Jim Knight: I am sure that when the Committee publishes its recommendations I will want to look very closely at them and try to be as sympathetic as I can be. Certainly, there are bound to be issues where we need to have some discussion with the MoD. I have already suggested that there may be ways in which we can improve the relationship with SCE as an agency even further and continue the trend that has been going on. That may be something to look at, but I will not fall into any trap, which is perhaps the first mistake that a minister can make, of making spending commitments on behalf of another department.
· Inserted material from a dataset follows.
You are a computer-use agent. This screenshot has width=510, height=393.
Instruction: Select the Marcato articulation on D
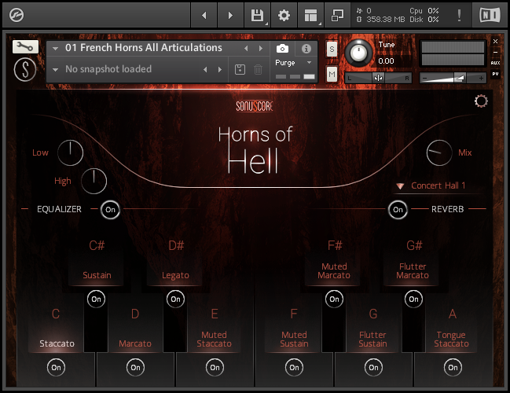click(x=135, y=343)
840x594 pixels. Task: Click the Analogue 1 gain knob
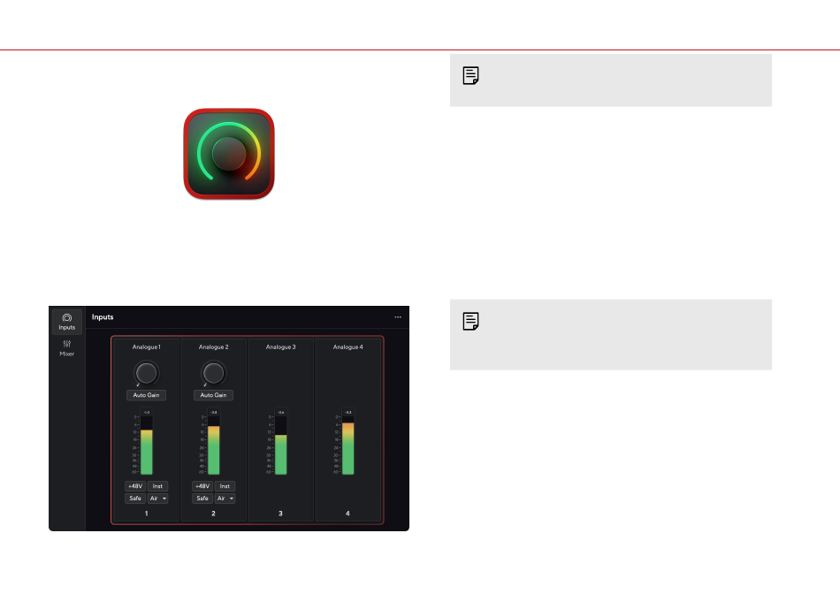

Q350 Linda Gilroy: I want to follow on from Mr Borrow's point and focus on the personalisation money that is available. I think I am right in saying that it now amounts to £1 billion over two years, which is very substantial. With the degree of mobility that some children experience, if that personalisation money is allocated through the local authority how does that work with the SCE? Mr Borrow asked about looking at whether there is a case for the personalisation money to track the service child. I asked some questions about that during the course of the debate on the Education Bill. As to the question whether personalisation money could follow the child - because that is an issue for all of us - in the case of service children it could be absolutely crucial that there is the possibility, where it is appropriate, of having some support attached to the child throughout its education for which personalisation is designed to help?

Jim Knight: Personalisation is an exciting, evolving agenda. It does not necessarily mean individualisation, so we would have to look carefully at the notion that money necessarily follows children. It will mean significant changes to the curriculum and involve the use of extended schools in terms of stretch and catch-up, which would be particularly useful in this respect. There may be circumstances, particularly where children may have just transferred, in which one wants to look at what kind of catch-up lessons through extended schools could be provided. Because of those changes to the curriculum the SCE agency will undoubtedly need to find some resources to deliver those changes. There will be resource implications for us in England and anywhere where that new curriculum is delivered. Changes like the 14 to 19 specialist diplomas which are in the Education Bill will be particularly challenging and interesting for those overseas schools to deliver where we shall be offering a choice for every child to go down the apprenticeship or specialist diploma route. They will be entitled to a choice of 14 specialist diplomas, or they can go down the GCSE A-level route. We do not envisage that it will be possible to offer that range of choice from a single school in England. If one is delivering education in Belize on behalf of SCE that probably raises some challenges.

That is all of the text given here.